Would you retype the lines from the one that holds "Where should I" to the final line of the entries below, both ends included and exactly as written, but without pictures?

Material supplied -
****************
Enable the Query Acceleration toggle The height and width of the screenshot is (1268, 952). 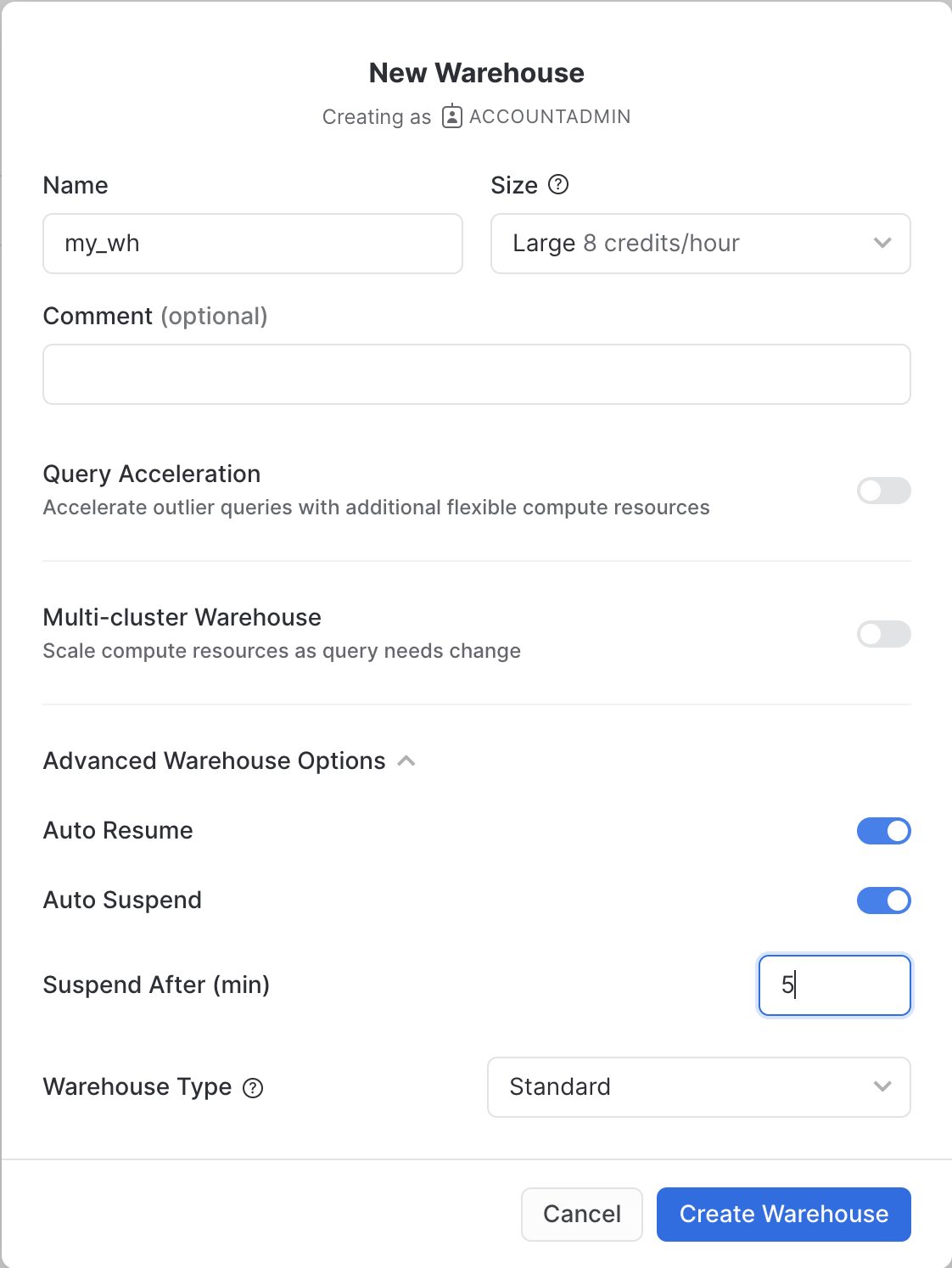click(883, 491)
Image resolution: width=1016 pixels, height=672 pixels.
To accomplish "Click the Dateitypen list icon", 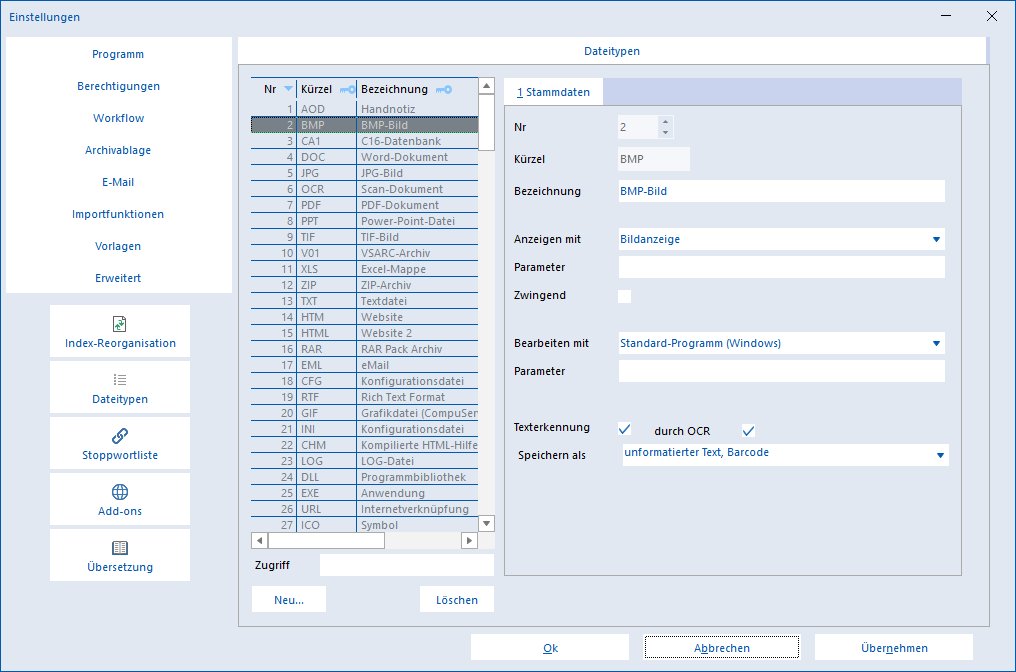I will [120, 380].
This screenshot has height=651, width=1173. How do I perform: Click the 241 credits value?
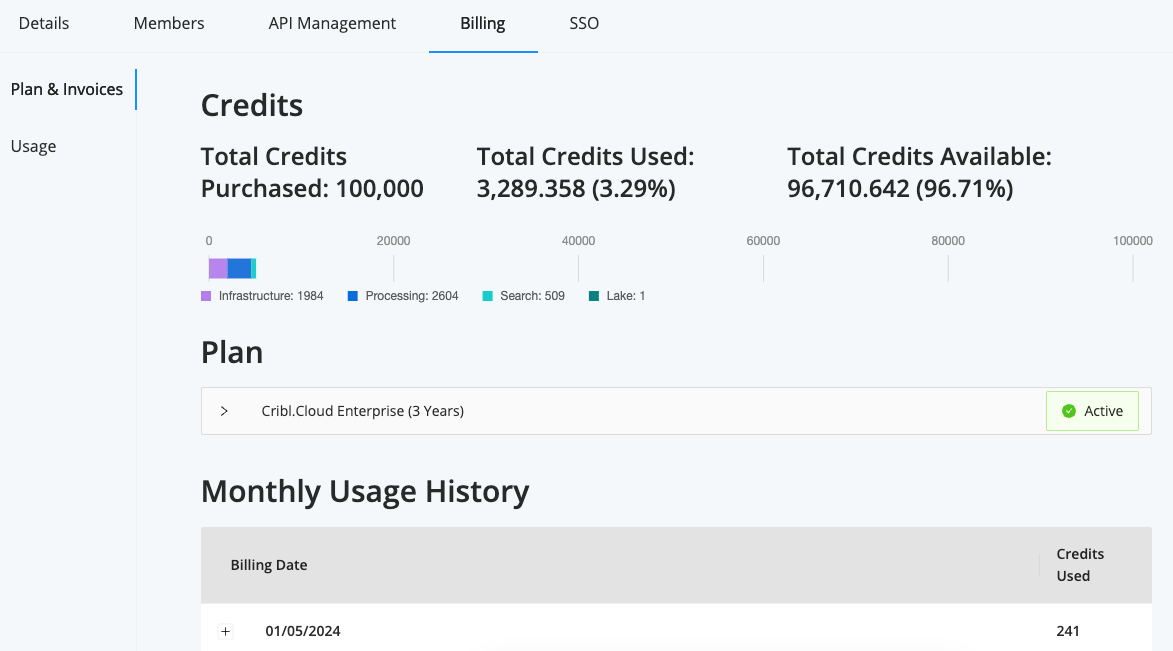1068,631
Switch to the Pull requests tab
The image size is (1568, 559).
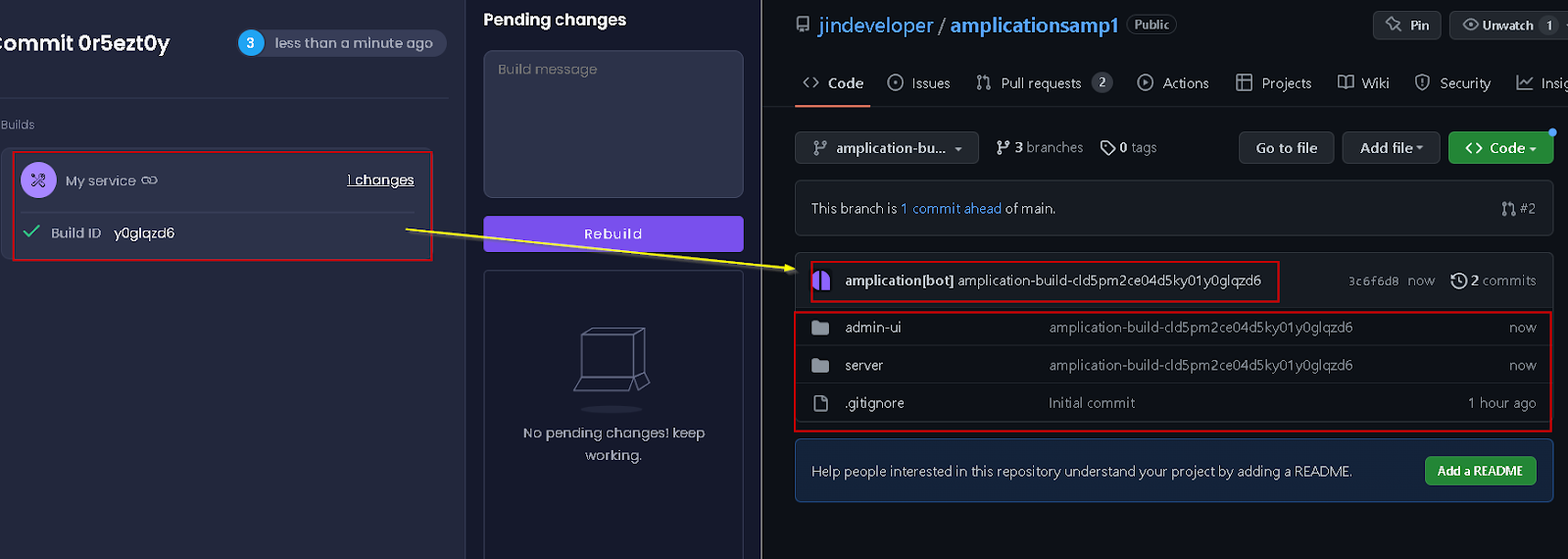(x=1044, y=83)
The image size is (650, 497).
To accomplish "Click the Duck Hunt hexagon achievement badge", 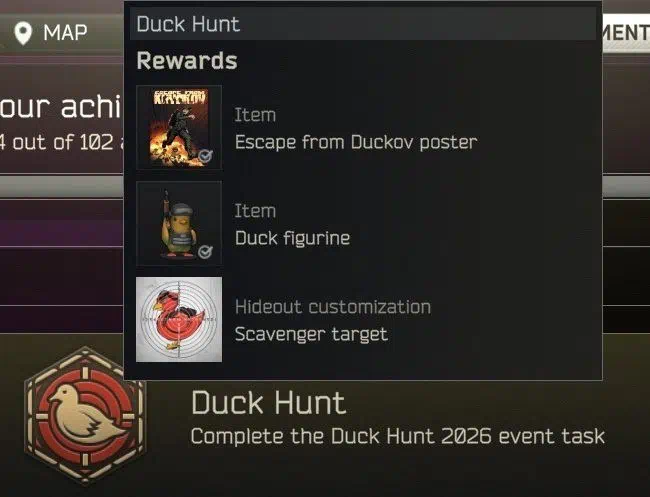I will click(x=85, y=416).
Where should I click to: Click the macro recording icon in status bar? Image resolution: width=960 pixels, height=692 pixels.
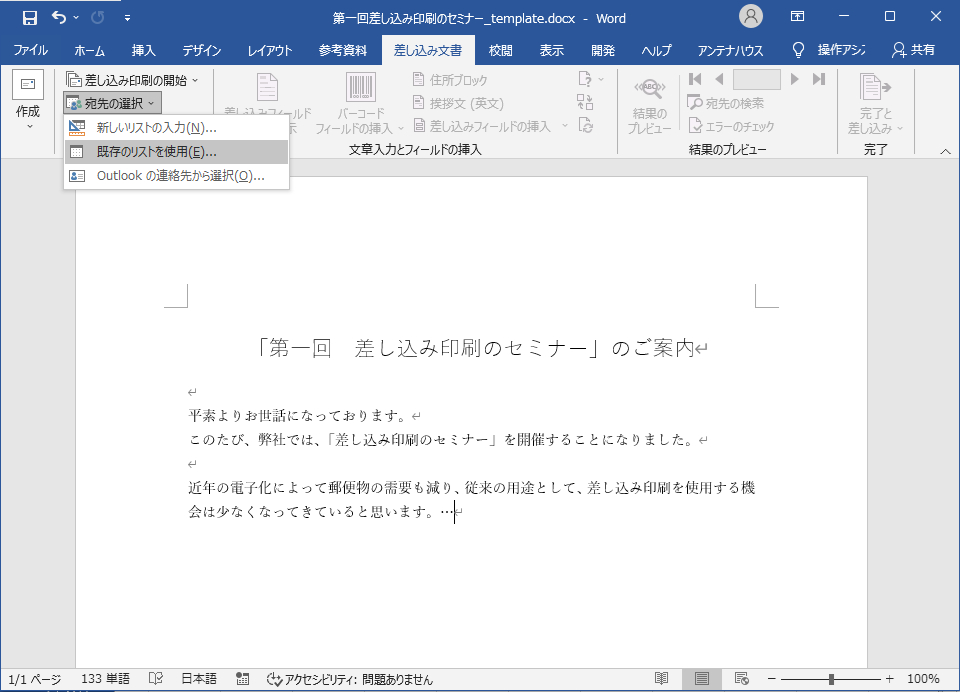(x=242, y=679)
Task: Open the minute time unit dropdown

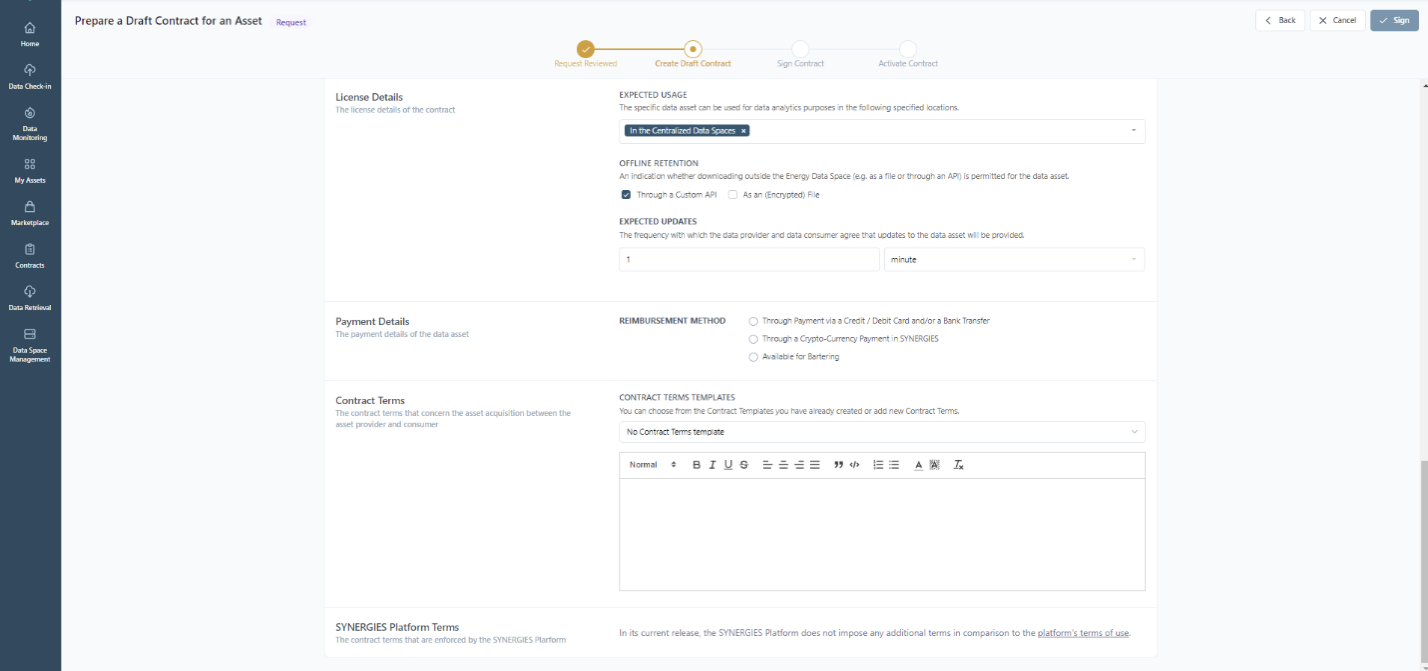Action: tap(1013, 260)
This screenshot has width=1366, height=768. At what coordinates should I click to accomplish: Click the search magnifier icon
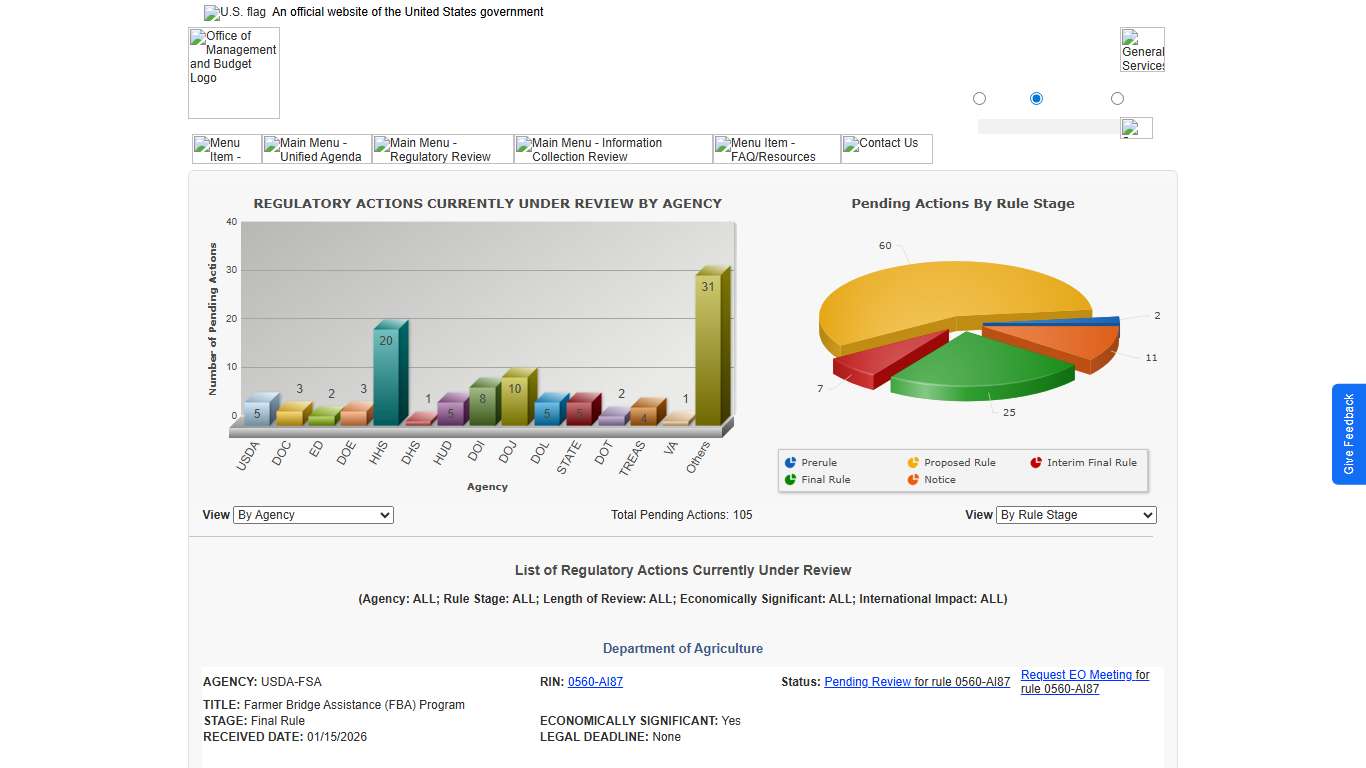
****************
Result for this task -
Where should I click to: Click the macro recording icon in status bar? Image resolution: width=960 pixels, height=692 pixels.
(x=242, y=679)
Task: Open the minute time unit dropdown

Action: tap(1013, 260)
This screenshot has width=1366, height=768. At what coordinates should I click to accomplish: Click the search magnifier icon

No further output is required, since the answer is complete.